* _Listed entries_
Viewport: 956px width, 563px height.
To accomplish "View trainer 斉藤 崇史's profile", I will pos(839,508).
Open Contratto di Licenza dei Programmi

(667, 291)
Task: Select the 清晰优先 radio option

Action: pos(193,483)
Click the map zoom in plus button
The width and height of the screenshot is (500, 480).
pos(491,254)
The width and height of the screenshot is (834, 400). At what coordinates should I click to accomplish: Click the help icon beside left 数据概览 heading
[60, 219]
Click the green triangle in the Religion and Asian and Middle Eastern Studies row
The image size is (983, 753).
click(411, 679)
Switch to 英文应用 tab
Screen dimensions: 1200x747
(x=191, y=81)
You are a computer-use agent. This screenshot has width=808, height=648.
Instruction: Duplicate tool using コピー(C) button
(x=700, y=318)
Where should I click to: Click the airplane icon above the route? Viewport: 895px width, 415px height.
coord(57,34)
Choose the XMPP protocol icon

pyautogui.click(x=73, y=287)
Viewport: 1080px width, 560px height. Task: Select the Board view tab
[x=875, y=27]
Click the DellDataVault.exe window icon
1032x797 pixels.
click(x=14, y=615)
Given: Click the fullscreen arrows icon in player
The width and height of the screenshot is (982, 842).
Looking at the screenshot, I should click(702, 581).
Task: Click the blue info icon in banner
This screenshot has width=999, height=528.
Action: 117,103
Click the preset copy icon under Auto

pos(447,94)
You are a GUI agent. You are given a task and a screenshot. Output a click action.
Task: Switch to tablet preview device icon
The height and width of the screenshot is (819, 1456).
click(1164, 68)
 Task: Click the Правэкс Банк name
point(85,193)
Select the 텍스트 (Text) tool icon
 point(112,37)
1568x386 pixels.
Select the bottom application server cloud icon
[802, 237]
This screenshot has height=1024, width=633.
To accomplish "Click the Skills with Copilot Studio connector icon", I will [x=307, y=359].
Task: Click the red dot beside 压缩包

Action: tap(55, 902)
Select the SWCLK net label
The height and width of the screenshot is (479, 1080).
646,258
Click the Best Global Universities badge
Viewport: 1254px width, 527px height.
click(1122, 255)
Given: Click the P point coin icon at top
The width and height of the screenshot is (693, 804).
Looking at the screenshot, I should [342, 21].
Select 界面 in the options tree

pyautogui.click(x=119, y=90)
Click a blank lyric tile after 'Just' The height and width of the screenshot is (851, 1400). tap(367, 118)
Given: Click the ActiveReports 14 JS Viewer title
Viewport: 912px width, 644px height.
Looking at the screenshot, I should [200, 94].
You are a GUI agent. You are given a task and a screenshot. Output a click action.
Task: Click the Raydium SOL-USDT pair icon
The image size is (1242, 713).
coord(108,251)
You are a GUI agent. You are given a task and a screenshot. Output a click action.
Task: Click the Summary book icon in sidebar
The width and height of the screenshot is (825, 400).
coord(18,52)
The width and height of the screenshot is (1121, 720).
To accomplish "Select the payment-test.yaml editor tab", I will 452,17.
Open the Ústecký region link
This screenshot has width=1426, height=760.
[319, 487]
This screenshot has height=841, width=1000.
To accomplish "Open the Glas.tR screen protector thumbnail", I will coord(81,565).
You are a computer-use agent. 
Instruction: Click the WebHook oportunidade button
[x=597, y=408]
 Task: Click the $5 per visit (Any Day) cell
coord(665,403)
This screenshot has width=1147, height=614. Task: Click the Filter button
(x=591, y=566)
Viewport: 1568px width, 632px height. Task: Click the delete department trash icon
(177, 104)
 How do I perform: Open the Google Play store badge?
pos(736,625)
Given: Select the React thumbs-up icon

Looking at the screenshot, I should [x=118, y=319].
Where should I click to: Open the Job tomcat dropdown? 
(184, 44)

* _Your goal_
Print each record word for word.

* _Exercise response_
Viewport: 956px width, 563px height.
To accomplish "View trainer 斉藤 崇史's profile", I will pos(839,508).
Open Contratto di Licenza dei Programmi

(667, 291)
Task: Select the 清晰优先 radio option

Action: pos(193,483)
Click the map zoom in plus button
The width and height of the screenshot is (500, 480).
pos(491,254)
The width and height of the screenshot is (834, 400). At what coordinates should I click to accomplish: Click the help icon beside left 数据概览 heading
[60, 219]
Click the green triangle in the Religion and Asian and Middle Eastern Studies row
The image size is (983, 753).
click(411, 679)
Switch to 英文应用 tab
Screen dimensions: 1200x747
(x=191, y=81)
You are a computer-use agent. This screenshot has width=808, height=648.
Instruction: Duplicate tool using コピー(C) button
(x=700, y=318)
Where should I click to: Click the airplane icon above the route? Viewport: 895px width, 415px height.
coord(57,34)
Choose the XMPP protocol icon

pyautogui.click(x=73, y=287)
Viewport: 1080px width, 560px height. Task: Select the Board view tab
[x=875, y=27]
Click the DellDataVault.exe window icon
1032x797 pixels.
click(x=14, y=615)
Given: Click the fullscreen arrows icon in player
The width and height of the screenshot is (982, 842).
Looking at the screenshot, I should click(702, 581).
Task: Click the blue info icon in banner
This screenshot has width=999, height=528.
Action: 117,103
Click the preset copy icon under Auto

pos(447,94)
You are a GUI agent. You are given a task and a screenshot. Output a click action.
Task: Switch to tablet preview device icon
The height and width of the screenshot is (819, 1456).
click(1164, 68)
 Task: Click the Правэкс Банк name
point(85,193)
Select the 텍스트 (Text) tool icon
 point(112,37)
1568x386 pixels.
Select the bottom application server cloud icon
[802, 237]
This screenshot has height=1024, width=633.
To accomplish "Click the Skills with Copilot Studio connector icon", I will [x=307, y=359].
Task: Click the red dot beside 压缩包

Action: tap(55, 902)
Select the SWCLK net label
The height and width of the screenshot is (479, 1080).
646,258
Click the Best Global Universities badge
Viewport: 1254px width, 527px height.
click(1122, 255)
Given: Click the P point coin icon at top
The width and height of the screenshot is (693, 804).
Looking at the screenshot, I should [342, 21].
Select 界面 in the options tree

pyautogui.click(x=119, y=90)
Click a blank lyric tile after 'Just' The height and width of the screenshot is (851, 1400). tap(367, 118)
Given: Click the ActiveReports 14 JS Viewer title
Viewport: 912px width, 644px height.
Looking at the screenshot, I should [200, 94].
You are a GUI agent. You are given a task and a screenshot. Output a click action.
Task: Click the Raydium SOL-USDT pair icon
The image size is (1242, 713).
coord(108,251)
You are a GUI agent. You are given a task and a screenshot. Output a click action.
Task: Click the Summary book icon in sidebar
The width and height of the screenshot is (825, 400).
coord(18,52)
The width and height of the screenshot is (1121, 720).
To accomplish "Select the payment-test.yaml editor tab", I will 452,17.
Open the Ústecký region link
This screenshot has width=1426, height=760.
[319, 487]
This screenshot has height=841, width=1000.
To accomplish "Open the Glas.tR screen protector thumbnail", I will coord(81,565).
You are a computer-use agent. 
Instruction: Click the WebHook oportunidade button
[x=597, y=408]
 Task: Click the $5 per visit (Any Day) cell
coord(665,403)
This screenshot has width=1147, height=614. Task: Click the Filter button
(x=591, y=566)
Viewport: 1568px width, 632px height. Task: Click the delete department trash icon
(177, 104)
 How do I perform: Open the Google Play store badge?
pos(736,625)
Given: Select the React thumbs-up icon

Looking at the screenshot, I should [x=118, y=319].
Where should I click to: Open the Job tomcat dropdown? 
(184, 44)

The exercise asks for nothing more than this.